St John's Voices was the secondary choir of St John's College, Cambridge, alongside the College choir of St John's. Founded in 2013 to allow female members of the college to take part in the college's choral tradition, it was a mixed voice adult choir, comprising around 30 singers. As well as singing Choral Evensong in the College chapel, St John's voices gave frequent concerts, and toured internationally. The choir's outreach extended to Austria, Switzerland, Ireland, Hong Kong, and Singapore. The choir has also produced critically acclaimed recordings under the Naxos label, of works by William Mathias and Pavel Chesnokov.

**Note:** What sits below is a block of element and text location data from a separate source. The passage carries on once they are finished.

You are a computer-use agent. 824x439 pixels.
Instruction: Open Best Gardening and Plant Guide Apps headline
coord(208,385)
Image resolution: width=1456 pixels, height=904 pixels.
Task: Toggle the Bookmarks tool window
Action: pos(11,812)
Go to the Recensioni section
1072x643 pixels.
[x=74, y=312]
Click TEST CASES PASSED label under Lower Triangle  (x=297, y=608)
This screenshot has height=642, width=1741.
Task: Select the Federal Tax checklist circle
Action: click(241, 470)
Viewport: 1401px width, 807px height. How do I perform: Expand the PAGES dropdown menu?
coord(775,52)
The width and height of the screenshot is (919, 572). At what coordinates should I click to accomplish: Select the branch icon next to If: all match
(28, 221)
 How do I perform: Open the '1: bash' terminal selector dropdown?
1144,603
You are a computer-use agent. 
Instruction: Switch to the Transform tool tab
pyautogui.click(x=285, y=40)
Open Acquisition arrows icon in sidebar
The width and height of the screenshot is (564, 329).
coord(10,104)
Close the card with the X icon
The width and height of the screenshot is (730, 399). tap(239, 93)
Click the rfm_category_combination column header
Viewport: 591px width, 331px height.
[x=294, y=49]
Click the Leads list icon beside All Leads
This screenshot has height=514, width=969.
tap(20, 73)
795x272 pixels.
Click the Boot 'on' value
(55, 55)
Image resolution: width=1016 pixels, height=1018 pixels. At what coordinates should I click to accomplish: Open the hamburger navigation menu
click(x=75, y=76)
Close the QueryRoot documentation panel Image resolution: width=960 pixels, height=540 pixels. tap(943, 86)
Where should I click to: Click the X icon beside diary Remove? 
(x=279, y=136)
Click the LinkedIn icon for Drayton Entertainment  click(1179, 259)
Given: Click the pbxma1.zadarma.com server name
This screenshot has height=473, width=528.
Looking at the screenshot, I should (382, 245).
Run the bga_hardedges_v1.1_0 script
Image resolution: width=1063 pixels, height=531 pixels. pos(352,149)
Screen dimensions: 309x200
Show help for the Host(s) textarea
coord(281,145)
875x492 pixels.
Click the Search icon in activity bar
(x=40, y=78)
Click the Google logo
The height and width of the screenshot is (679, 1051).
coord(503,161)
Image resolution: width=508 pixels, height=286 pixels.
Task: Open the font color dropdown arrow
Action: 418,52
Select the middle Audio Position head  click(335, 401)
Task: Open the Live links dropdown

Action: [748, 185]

== Reactions to disbandment ==
In March 2024, the choir received written notice from the college that St John's Voices would be disbanded by June 2024. They stated that the decision was made "to adopt a broader approach to the provision of co-curricular opportunities in music for our students, including in different genres". This decision caused widespread controversy, due to the reduction of opportunities for female singers. Despite the fact that St John's College choir has admitted women since 2022, it does not include soprano voices.

Members of St John's Voices initiated a campaign against the disbandment, condemning the decision as "regressive" in an open letter which received over 14,000 signatures. They stated that the admission of female singers into the Choir of St John's College had been "weaponised against the very existence of another ensemble, supposedly in the name of broadening opportunities". The open letter received national media attention from The Guardian, The Daily Telegraph and The Independent, with notable supporters including Rowan Williams, Simon Rattle, Sarah Connolly, Gareth Malone, Alexander Armstrong, Anna Lapwood, and John Rutter.

In response to the protest, the college released a statement saying that the move was made to "redirect the significant resources currently devoted to St John's Voices", highlighting that the choir has recently expanded to include members from other colleges.

In October 2024, the Cambridge University Schola Cantorum was announced as the reconstituted ensemble of the former St. John's Voices.